| Parfois, Derrida met en question la notion d'époque. Toute époque n'est-elle pas disjointe, déportée hors de soi, comme celle d'Hamlet (qui n'est autre que le début de la modernité)? Ailleurs, il laisse entendre que son travail, les concepts qu'il met en avant comme ceux de différance et de déconstruction, pourraient n'avoir pas d'autre objet que cela, penser notre époque, en prenant ce mot, époque, au sens fort. Quel sens? Penser son temps, c'est le produire comme artefact.
Il y a :
- l'époque du logocentrisme, de la phonè, de la voix, de ses extensions machiniques, de la croyance en une image vivante du présent. Cette époque n'est pas terminée, elle se transforme. Sa clôture n'est pas sa fin, c'est sa finitude.
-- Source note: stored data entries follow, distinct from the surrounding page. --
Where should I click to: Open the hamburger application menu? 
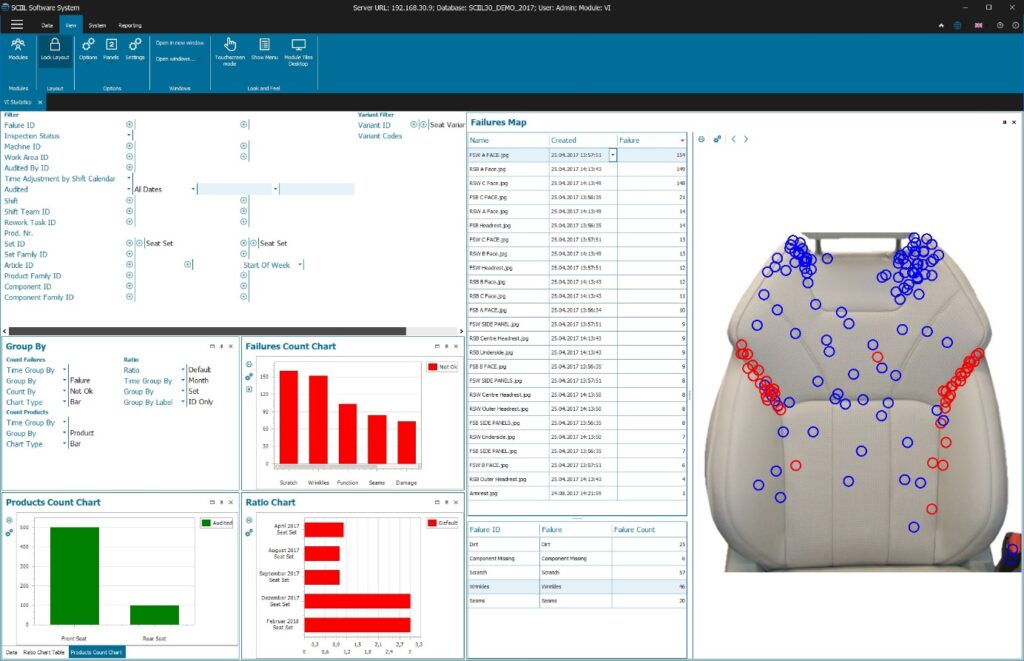coord(16,24)
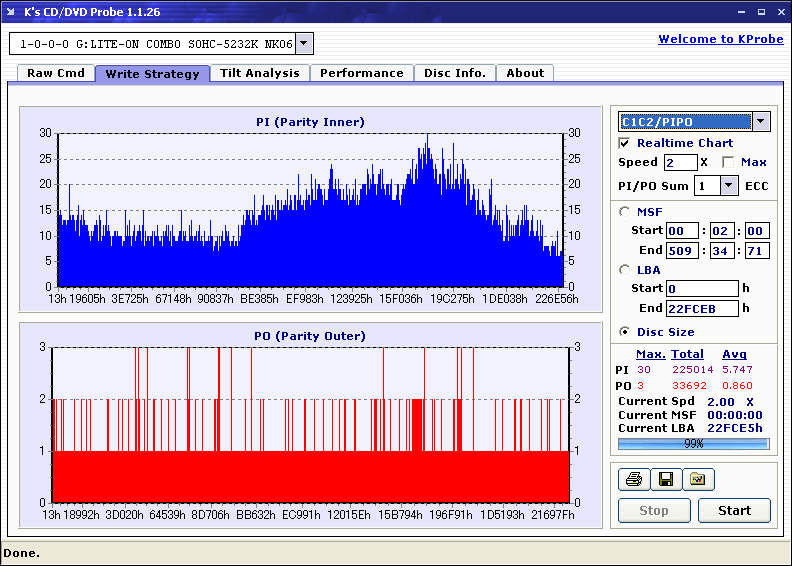Viewport: 792px width, 566px height.
Task: Select the LBA radio button
Action: point(625,270)
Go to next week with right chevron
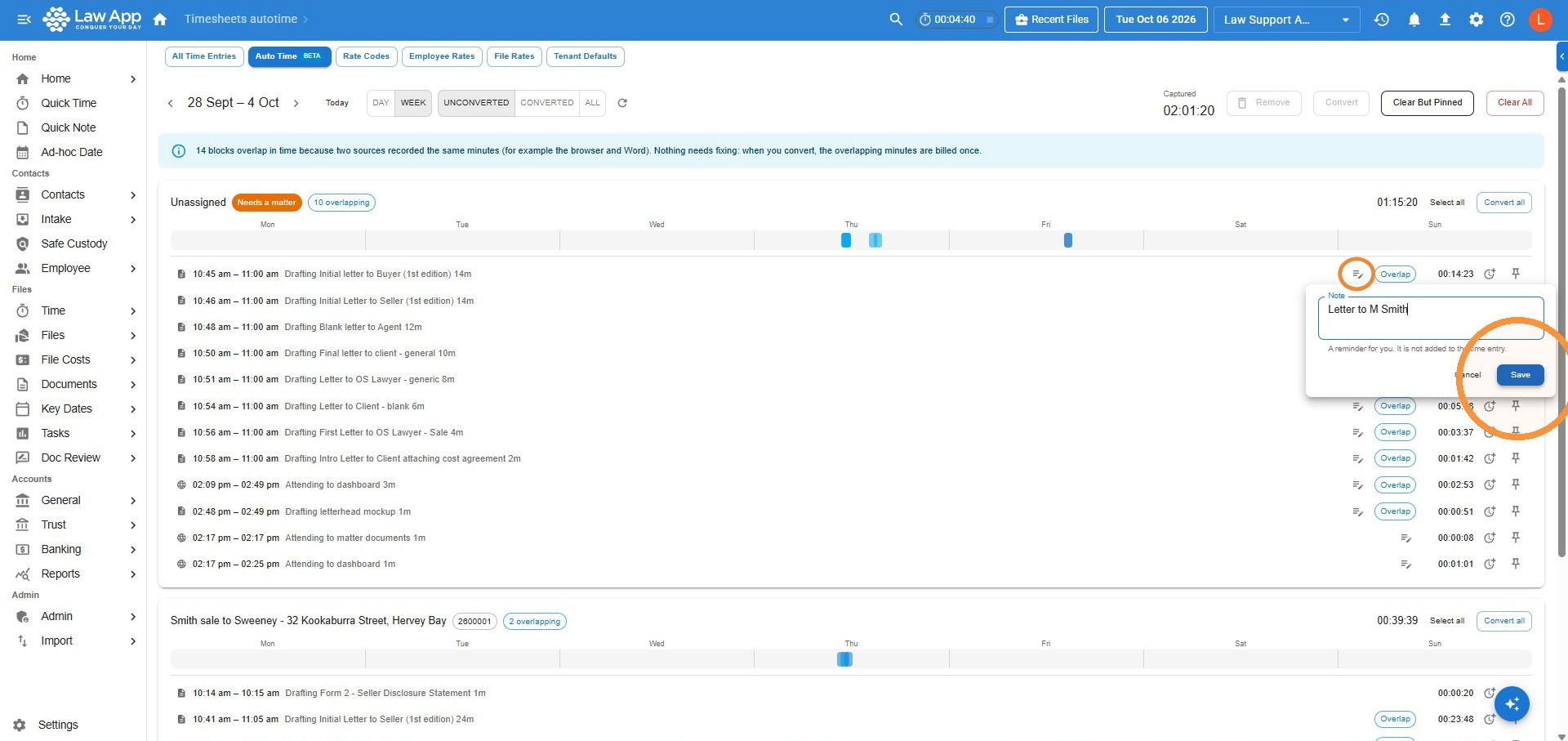 pos(296,103)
- celle de la dislocation du logocentrisme, quand le temps se désarticule, l'écriture excède la parole, le signe se désubstantialise, le texte s'émancipe des métaphores du langage courant, les systèmes d'oppositions se perdent, les anachronismes se font criants. Ce temps-là est datable car il émerge avec la psychanalyse ou la photographie. C'est celui de la crise mallarméenne où se met en oeuvre une nouvelle scène de la représentation.
- celle de la mondialatinisation qui associe dans un même principe aporétique la mort de dieu, les intégrismes et les télé-technologies, entretenant une logique formelle, abstraite. Au nom du présent, s'appuyant sur le vocabulaire de la religion, elle dénonce les crimes contre l'humanité. Mais ce qui la marque, la menace encore plus, c'est la possibilité d'un mal radical : l'annulation de l'avenir.
C'est aussi l'époque d'un nouvel ordre mondial qui entretient ses propres anti-corps. Une nouvelle Internationale ne peut se développer que sur les mêmes réseaux.
Pour dire une époque à-venir non inscrite dans le logocentrisme et ses extensions, il faudrait une pensée "blanche", absolument neutre.
Ces temps ne se succèdent pas, ils coexistent. Ce sont des temps de l'histoire, autre notion qui n'est pas simple.